> [EXERCISE DESCRIPTION] Provide an exact transcription of all the records.

Start of EXERCISE DATA

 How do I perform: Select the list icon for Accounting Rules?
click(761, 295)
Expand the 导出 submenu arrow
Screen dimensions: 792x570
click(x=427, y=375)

End of EXERCISE DATA

> [RESPONSE AREA]
 How do I perform: Select the list icon for Accounting Rules?
click(761, 295)
Expand the 导出 submenu arrow
Screen dimensions: 792x570
click(x=427, y=375)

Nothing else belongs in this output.